*Task details*. In the data below, find the line that contains "Contact (876, 2254)" and the line that contains "Politique de confidentialité (943, 2117)". Copy both, plus every line between them, exactly.

Pixel coordinate grounding data:
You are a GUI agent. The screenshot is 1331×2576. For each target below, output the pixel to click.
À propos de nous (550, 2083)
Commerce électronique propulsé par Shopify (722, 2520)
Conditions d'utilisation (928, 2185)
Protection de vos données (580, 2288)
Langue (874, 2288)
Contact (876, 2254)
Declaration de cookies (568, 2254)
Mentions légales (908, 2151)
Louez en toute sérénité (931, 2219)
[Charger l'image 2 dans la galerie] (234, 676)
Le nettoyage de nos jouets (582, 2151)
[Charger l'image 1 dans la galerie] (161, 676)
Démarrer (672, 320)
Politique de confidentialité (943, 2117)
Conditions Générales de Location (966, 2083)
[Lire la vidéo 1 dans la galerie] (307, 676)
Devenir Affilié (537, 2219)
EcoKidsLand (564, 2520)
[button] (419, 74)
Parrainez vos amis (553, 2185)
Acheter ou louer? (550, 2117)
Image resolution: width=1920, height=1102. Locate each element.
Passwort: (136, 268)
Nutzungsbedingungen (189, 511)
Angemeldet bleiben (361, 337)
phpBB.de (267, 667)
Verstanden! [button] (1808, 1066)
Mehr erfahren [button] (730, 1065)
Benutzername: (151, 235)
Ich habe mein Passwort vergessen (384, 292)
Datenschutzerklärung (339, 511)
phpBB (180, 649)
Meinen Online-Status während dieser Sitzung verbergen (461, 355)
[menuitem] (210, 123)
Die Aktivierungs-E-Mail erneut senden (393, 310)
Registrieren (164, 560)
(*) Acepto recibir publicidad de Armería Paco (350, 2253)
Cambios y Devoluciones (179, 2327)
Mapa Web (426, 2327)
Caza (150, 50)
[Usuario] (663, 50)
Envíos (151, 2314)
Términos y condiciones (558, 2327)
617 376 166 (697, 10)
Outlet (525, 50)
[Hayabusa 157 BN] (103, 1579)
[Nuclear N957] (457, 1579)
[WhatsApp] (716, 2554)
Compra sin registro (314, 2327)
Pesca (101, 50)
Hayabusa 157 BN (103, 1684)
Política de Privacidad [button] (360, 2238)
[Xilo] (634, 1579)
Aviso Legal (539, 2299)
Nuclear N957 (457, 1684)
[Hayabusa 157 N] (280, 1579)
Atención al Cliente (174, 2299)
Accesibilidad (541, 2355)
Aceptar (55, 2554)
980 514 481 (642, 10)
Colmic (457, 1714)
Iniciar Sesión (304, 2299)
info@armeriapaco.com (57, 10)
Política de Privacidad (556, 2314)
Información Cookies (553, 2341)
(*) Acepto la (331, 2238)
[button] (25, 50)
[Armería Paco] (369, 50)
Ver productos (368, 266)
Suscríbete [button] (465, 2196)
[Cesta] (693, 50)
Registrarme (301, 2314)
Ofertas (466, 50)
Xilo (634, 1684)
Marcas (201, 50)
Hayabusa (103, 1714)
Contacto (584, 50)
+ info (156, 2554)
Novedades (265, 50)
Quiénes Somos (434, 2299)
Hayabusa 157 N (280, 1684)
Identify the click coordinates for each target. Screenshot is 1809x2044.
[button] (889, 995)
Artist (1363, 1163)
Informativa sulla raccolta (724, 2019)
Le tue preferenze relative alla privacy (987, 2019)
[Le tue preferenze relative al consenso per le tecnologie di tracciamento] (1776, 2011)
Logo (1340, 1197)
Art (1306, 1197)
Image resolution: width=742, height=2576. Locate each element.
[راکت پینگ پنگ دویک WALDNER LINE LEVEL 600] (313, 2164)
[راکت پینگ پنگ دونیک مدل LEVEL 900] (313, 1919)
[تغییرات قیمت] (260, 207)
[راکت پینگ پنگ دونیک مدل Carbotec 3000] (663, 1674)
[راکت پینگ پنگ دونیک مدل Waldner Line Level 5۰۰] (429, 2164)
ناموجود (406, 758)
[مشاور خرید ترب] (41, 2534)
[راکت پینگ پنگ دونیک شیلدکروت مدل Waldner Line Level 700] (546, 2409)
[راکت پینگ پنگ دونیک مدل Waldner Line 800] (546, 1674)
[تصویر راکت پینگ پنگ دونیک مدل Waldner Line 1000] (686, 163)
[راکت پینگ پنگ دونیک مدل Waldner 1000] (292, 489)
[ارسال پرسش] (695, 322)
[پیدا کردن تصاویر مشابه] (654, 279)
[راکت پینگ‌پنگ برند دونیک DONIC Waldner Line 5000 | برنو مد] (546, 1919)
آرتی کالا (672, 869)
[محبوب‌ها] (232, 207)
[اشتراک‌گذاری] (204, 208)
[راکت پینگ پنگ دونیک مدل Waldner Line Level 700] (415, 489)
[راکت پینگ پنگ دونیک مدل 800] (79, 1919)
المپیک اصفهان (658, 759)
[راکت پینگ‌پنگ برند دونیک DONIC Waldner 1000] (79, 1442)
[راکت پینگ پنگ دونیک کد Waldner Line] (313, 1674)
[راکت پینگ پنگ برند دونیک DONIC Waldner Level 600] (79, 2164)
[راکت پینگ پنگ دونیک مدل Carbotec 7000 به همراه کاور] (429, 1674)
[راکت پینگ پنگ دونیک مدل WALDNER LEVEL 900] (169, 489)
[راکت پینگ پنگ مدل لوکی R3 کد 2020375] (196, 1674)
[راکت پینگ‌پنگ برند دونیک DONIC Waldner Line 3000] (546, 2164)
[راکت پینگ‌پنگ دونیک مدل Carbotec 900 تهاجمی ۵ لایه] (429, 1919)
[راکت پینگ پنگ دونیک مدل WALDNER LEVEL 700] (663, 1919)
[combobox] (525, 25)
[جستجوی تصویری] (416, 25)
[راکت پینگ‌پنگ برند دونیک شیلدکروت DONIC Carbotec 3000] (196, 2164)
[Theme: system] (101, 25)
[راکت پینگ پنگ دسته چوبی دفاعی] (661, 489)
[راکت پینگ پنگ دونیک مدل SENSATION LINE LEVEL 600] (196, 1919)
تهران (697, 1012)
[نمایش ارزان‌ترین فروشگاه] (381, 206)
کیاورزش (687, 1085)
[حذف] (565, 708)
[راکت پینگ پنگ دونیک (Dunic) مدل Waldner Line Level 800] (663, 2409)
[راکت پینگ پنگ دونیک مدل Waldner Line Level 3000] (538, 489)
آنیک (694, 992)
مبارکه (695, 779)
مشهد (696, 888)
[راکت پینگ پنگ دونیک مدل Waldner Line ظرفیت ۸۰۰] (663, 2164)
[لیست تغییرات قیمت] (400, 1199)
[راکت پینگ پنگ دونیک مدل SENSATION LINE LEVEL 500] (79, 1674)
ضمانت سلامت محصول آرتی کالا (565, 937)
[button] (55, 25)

*Result of this exercise*.
Contact (876, 2254)
Declaration de cookies (568, 2254)
Mentions légales (908, 2151)
Louez en toute sérénité (931, 2219)
[Charger l'image 2 dans la galerie] (234, 676)
Le nettoyage de nos jouets (582, 2151)
[Charger l'image 1 dans la galerie] (161, 676)
Démarrer (672, 320)
Politique de confidentialité (943, 2117)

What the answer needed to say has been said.